---------- Reading passage ----------

A paint roller is a paint application tool used for painting large flat surfaces rapidly and efficiently.

The paint roller typically consists of two parts: a "roller frame," and a "roller cover." The roller cover absorbs the paint and transfers it to the painted surface, the roller frame attaches to the roller cover. A painter holds the roller by the handle section. The roller frame is reusable.

The roller cover is a cylindrical core with a pile fabric covering secured to the cylindrical core. The thickness of the fiber on the roller cover is referred to as "nap." Rollers with thinner nap are typically used for smoother surfaces and to achieve smoother paint texture. Thicker nap is most often used when painting rougher textured materials, like masonry, or when more texture is desired in the finished paint surface. Foam rubber rollers are also produced.

---------- Dataset records ----------

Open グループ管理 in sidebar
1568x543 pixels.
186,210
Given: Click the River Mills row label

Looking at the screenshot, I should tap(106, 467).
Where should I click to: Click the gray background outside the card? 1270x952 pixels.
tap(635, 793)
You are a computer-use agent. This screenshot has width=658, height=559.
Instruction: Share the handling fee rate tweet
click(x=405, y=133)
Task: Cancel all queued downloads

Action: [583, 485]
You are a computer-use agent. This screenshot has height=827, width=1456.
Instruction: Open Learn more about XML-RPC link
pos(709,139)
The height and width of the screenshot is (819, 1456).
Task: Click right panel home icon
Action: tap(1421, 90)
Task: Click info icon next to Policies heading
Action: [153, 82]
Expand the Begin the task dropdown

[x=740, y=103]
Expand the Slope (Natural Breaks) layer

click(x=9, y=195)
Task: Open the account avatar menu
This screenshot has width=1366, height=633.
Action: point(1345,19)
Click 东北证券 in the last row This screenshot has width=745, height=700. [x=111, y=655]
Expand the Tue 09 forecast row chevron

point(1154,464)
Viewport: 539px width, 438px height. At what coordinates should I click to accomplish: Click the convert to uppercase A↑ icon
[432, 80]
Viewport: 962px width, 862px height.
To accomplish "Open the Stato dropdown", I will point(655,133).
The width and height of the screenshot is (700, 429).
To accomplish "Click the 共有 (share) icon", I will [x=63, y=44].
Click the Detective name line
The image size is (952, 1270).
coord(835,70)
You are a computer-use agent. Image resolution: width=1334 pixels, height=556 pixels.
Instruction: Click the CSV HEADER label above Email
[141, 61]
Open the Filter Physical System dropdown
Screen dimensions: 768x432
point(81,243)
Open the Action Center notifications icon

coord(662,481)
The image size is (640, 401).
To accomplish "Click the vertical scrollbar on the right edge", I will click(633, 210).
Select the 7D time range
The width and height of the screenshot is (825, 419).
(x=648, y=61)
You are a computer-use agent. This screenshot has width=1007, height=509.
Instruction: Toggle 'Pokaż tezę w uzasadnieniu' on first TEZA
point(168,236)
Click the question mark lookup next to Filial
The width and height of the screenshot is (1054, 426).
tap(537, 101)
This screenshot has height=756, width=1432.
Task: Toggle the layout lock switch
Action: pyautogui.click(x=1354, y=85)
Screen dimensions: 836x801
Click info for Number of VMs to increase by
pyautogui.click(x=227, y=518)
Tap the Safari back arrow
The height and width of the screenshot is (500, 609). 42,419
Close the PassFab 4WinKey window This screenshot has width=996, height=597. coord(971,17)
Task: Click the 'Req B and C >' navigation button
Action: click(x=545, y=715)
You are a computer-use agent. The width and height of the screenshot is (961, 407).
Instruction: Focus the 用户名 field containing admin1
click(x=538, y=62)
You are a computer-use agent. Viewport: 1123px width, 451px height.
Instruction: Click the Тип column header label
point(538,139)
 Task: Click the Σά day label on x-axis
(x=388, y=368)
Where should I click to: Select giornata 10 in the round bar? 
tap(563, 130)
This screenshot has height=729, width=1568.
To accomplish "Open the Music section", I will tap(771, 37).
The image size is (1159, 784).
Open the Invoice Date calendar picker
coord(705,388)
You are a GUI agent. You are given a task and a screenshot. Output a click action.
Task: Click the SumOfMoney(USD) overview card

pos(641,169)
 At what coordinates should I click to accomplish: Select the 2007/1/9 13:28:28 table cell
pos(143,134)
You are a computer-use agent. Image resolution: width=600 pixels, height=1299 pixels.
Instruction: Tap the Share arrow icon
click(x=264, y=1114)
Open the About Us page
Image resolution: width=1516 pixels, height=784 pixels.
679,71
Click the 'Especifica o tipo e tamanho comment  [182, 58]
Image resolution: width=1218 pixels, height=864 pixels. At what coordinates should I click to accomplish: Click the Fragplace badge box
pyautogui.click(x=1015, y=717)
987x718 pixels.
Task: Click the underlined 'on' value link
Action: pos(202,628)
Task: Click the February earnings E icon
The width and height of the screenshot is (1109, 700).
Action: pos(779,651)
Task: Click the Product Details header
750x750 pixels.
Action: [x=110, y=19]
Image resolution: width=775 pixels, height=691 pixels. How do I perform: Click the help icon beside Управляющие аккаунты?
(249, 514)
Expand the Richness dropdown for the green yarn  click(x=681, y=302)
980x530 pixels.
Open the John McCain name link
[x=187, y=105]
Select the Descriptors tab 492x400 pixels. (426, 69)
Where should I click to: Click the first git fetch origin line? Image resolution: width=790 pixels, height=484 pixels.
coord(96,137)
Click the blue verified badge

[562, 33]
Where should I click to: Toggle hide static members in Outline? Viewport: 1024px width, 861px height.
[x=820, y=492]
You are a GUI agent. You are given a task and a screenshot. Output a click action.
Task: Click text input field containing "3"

----------

== Work request ==
Give the stretch of the paint roller text from "The paint roller" through "are also produced." again, swapping "roller frame" for "roller holder". The items have no connection to the paint roller text.

== Finished exercise ==
The paint roller typically consists of two parts: a "roller holder," and a "roller cover." The roller cover absorbs the paint and transfers it to the painted surface, the roller holder attaches to the roller cover. A painter holds the roller by the handle section. The roller holder is reusable.

The roller cover is a cylindrical core with a pile fabric covering secured to the cylindrical core. The thickness of the fiber on the roller cover is referred to as "nap." Rollers with thinner nap are typically used for smoother surfaces and to achieve smoother paint texture. Thicker nap is most often used when painting rougher textured materials, like masonry, or when more texture is desired in the finished paint surface. Foam rubber rollers are also produced.